Hundreds of Google employees are planning a walkout Thursday, according to multiple reports, in the wake of revelations by The New York Times that the company settled with a top executive accused of sexual misconduct.
Andy Rubin, a top executive at Google who spearheaded the creation of the Android operating system, was accused of coercing a former female co-worker to have oral sex in a hotel room. He has disputed the allegations, describing them in a tweet as “part of a smear campaign.”
The accusations against Rubin were part of a pattern detailed by the Times of the company not only permitting sexual misconduct by top male executives but in some cases rewarding it. Rubin received a $90 million exit package in 2014 despite an internal investigation of his behavior determining that the accounts of his alleged behavior were credible.

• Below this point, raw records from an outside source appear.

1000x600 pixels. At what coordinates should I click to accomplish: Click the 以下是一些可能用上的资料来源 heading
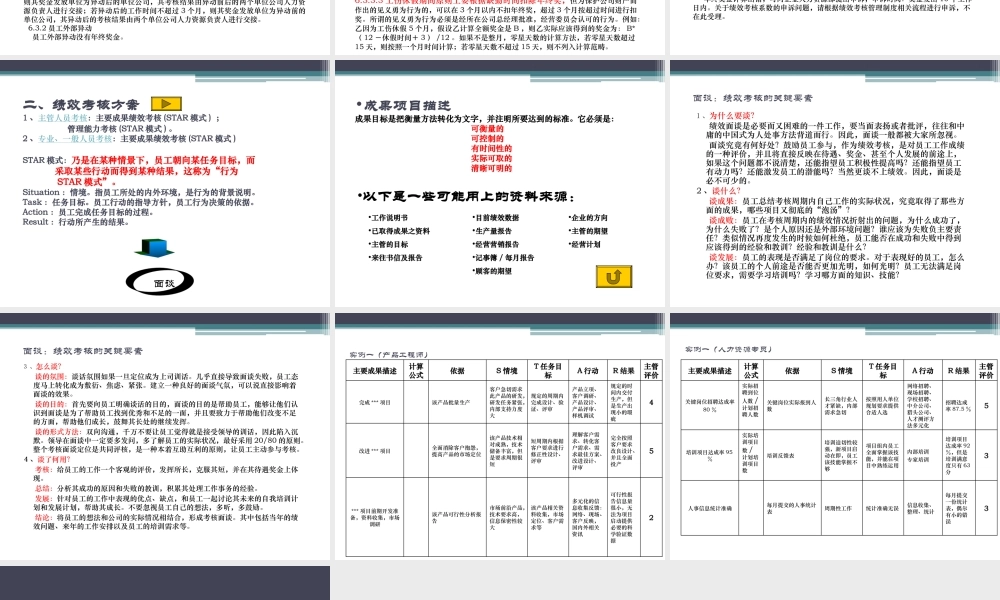coord(467,195)
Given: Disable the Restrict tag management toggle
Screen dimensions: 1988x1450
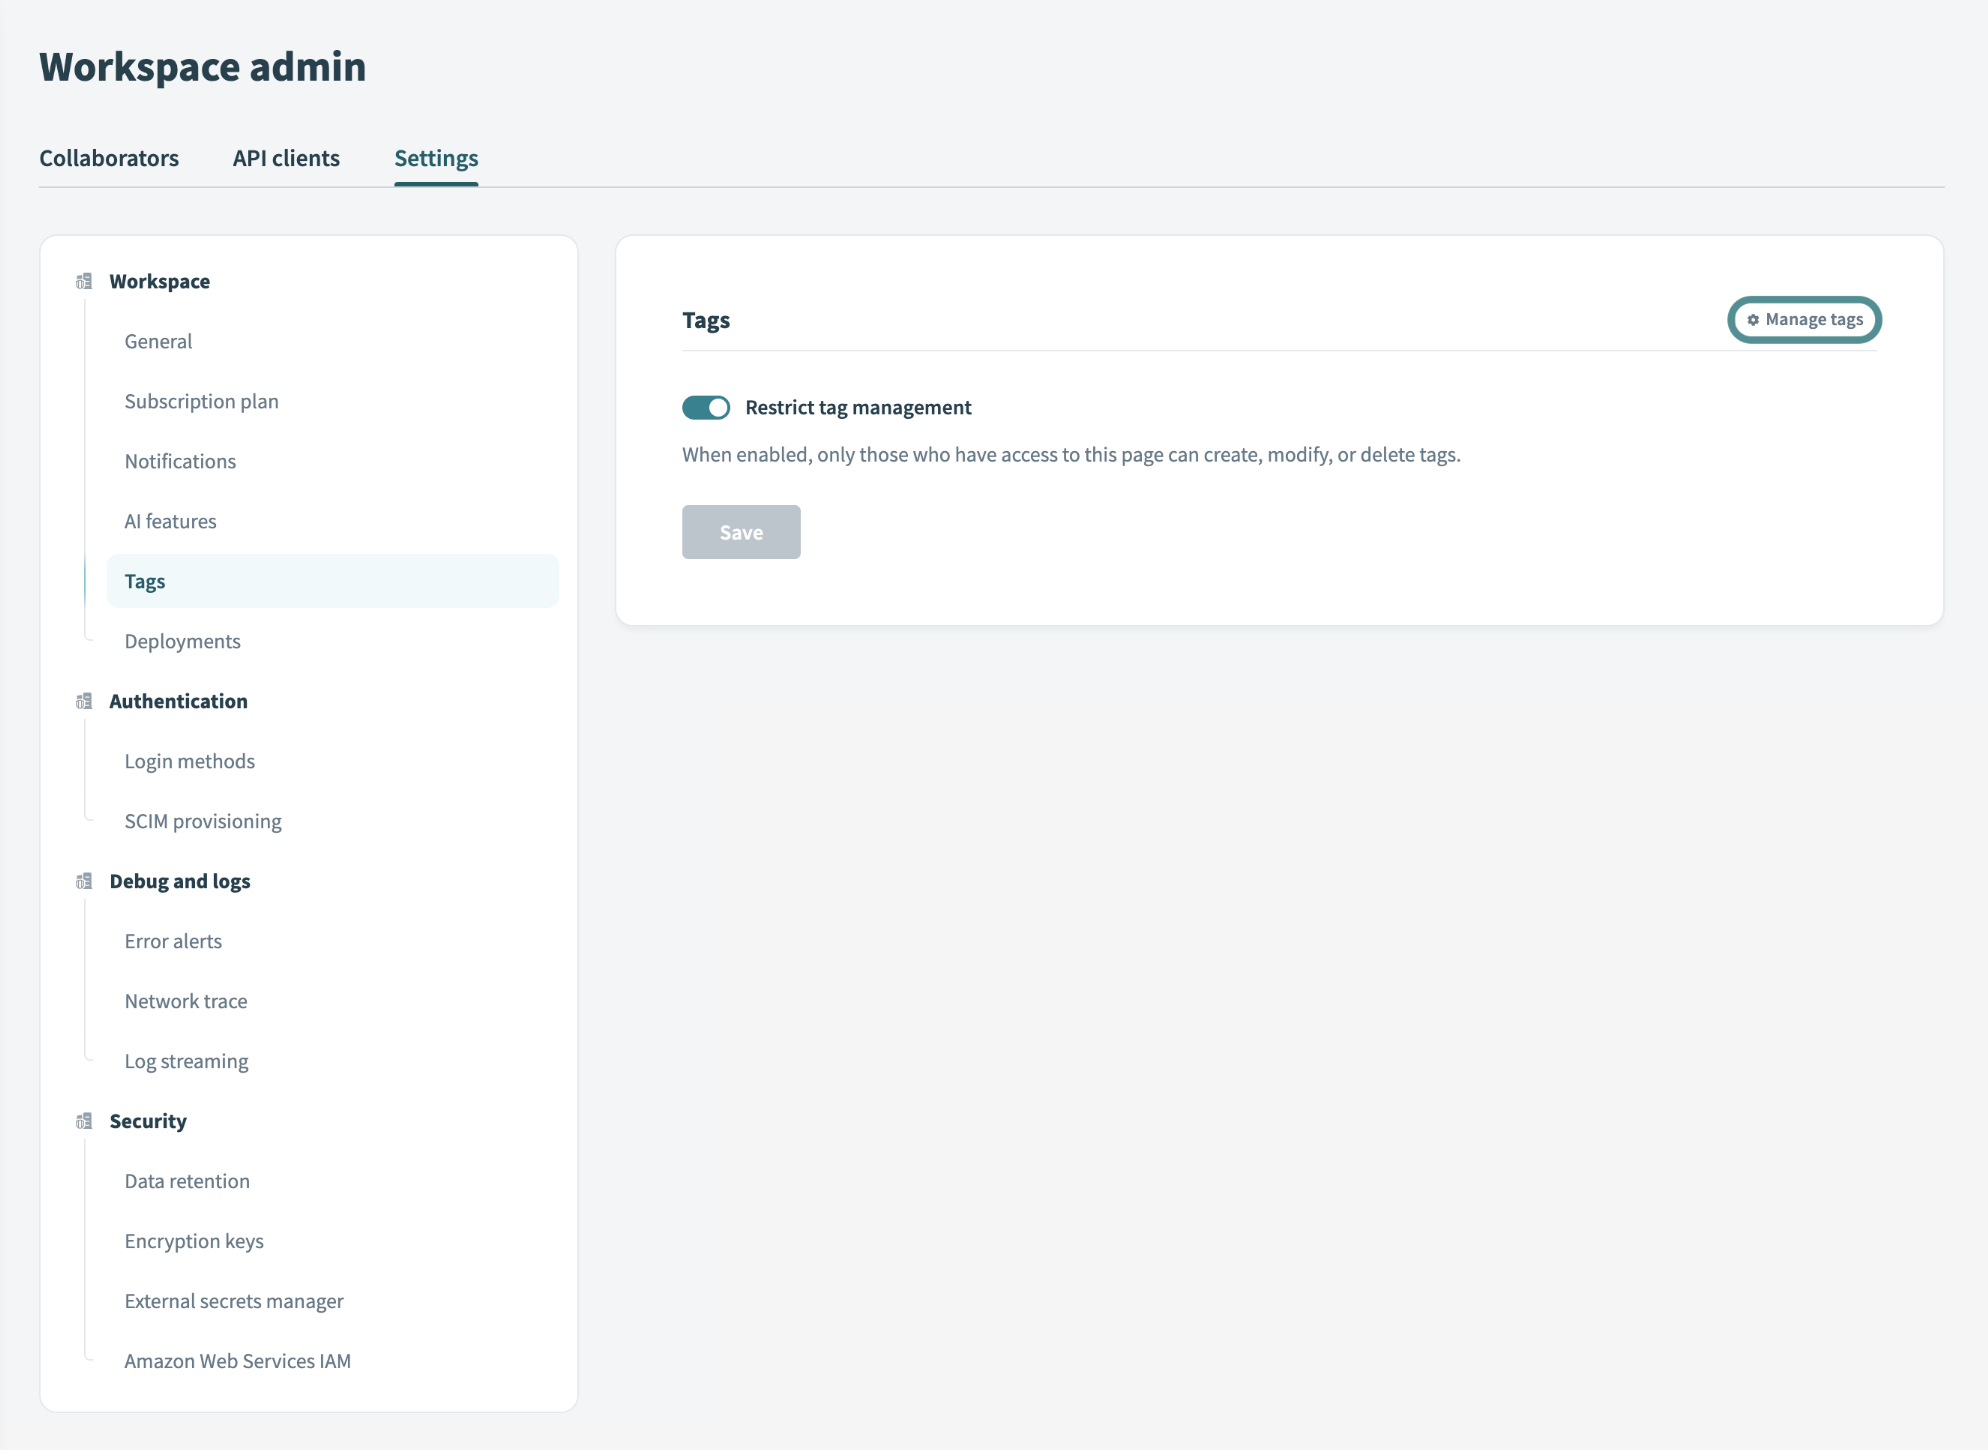Looking at the screenshot, I should [x=705, y=406].
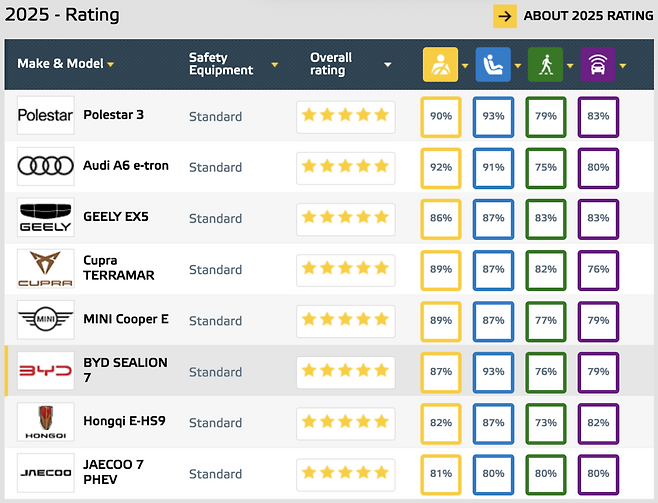Click Polestar 3 five-star overall rating box
The height and width of the screenshot is (503, 658).
[346, 117]
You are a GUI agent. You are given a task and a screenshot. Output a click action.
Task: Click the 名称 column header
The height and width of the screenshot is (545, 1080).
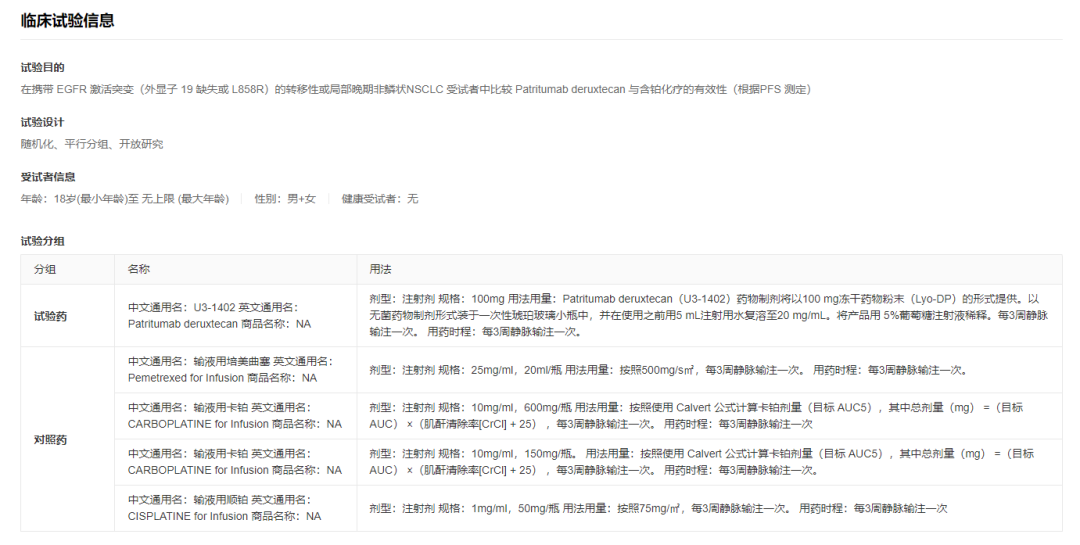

Google CEO Sundar Pichai and VP of people operations Eileen Naughton both signed a company memo obtained by numerous media outlets that described the Times article as “difficult to read.” The memo noted that 48 people have been terminated at the company for sexual harassment in the past two years, 13 of whom held senior management positions.
Many employees are still dissatisfied with the response by the company. The Times spoke with Liz Fong-Jones, a longtime former Google engineer who is now a workplace activist. “When Google covers up harassment and passes the trash, it contributes to an environment where people don’t feel safe reporting misconduct,” the paper quoted her. “They suspect that nothing will happen or, worse, that the men will be paid and the women will be pushed aside.”
BuzzFeed News was the first to report the plans for the walkout on Thursday.
A Google representative did not immediately respond to Deadline’s request for comment.